[Document]:
These two experiences: the delight of discovery and connection are gifts of public radio these two people had experienced. How could people have those same experiences and emotions on an app too.
I incorporated their experiences into an updated How Might We statement.
HOW MIGHT WE
Users who come to the NPR One app don’t know what they can find there. Navigation tools are frustrating and limited. How might we give users an experience of joy and connection as they discover content that expands their lives.
Time to brainstorm.
Ideate
I looked again at all the ideas people had during the User-Testing.
I made a new Data-Driven User Persona and asked, “What features would Robert want on the app?
If Robert used the NPR app, he would want:
- A dark mode option
- ways to quickly pick up where he left off on his podcasts
- a folder that would sift all Atlanta business news or stories about his favorite sports teams for him so that he could read or listen to them when he can
- a way to sort through cooking podcasts to find the one episode he might be interested in
- a way to easily play a favorite Tiny Desk Concert or podcast if he found himself sitting in traffic without having to click through several screens
- to not have to login or sign up
- opportunities to connect locally in real time with other people who also listen to his favorite business podcasts.
Now it was time to step back and see what other ideas could be generated that were innovative or unexpected.
I used the new “How Might We” question to inspire my brainstorming.
I used pen and paper to quickly brainstorm ideas and connections.
I wandered down idea paths playfully and tried to abstract problems. I didn’t jump to solutions too quickly or judge any idea as too wild.
I ran some of the ideas by three people who had participated in the user testing. One by text, two in person. They liked two ideas for creative searching that included a map and an interactive radio.
I considered what the best idea would be to pursue based on time, the companies’ interest, and resources. I looked back over the findings from the discovery phase. I wrote out my thoughts.
Finally, I chose to redevelop the home page to help people easily find more content and personalize their experience.
It wasn’t the idea I personally liked the best, it wasn't the coolest idea, but it was the best for the people using the app.

[What to work on]:
(1) Return the passage from the NPR One case study starting at "I used pen and" and ending at "as too wild.", copied word for word.
(2) According to the NPR One case study, what was finally chosen for redevelopment, and for what purpose?

[Stored data]:
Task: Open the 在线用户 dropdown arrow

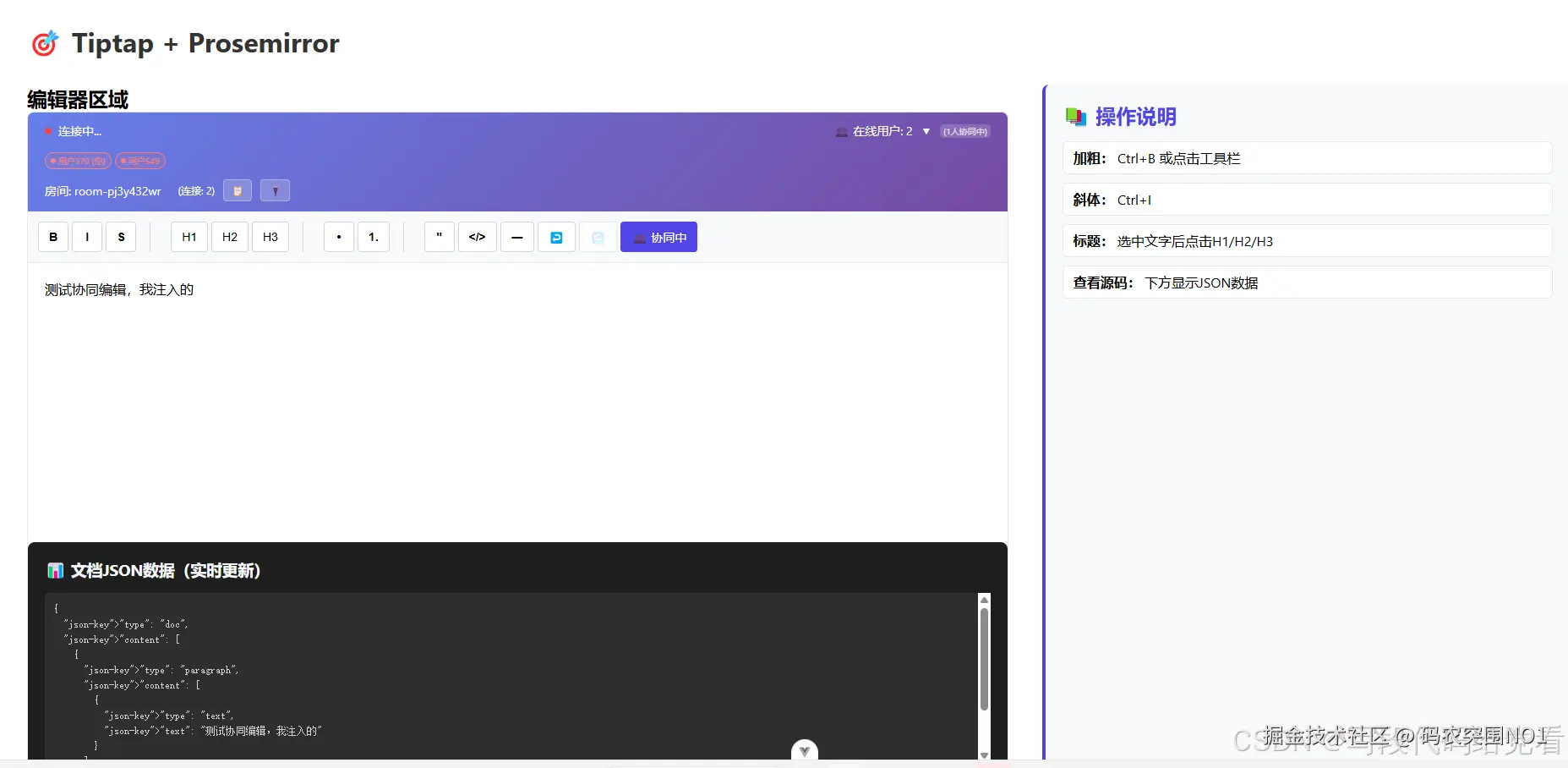Action: point(926,131)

[Answers per task]:
(1)
I used pen and paper to quickly brainstorm ideas and connections.
I wandered down idea paths playfully and tried to abstract problems. I didn’t jump to solutions too quickly or judge any idea as too wild.

(2) The home page was chosen, to help people easily find more content and personalize their experience.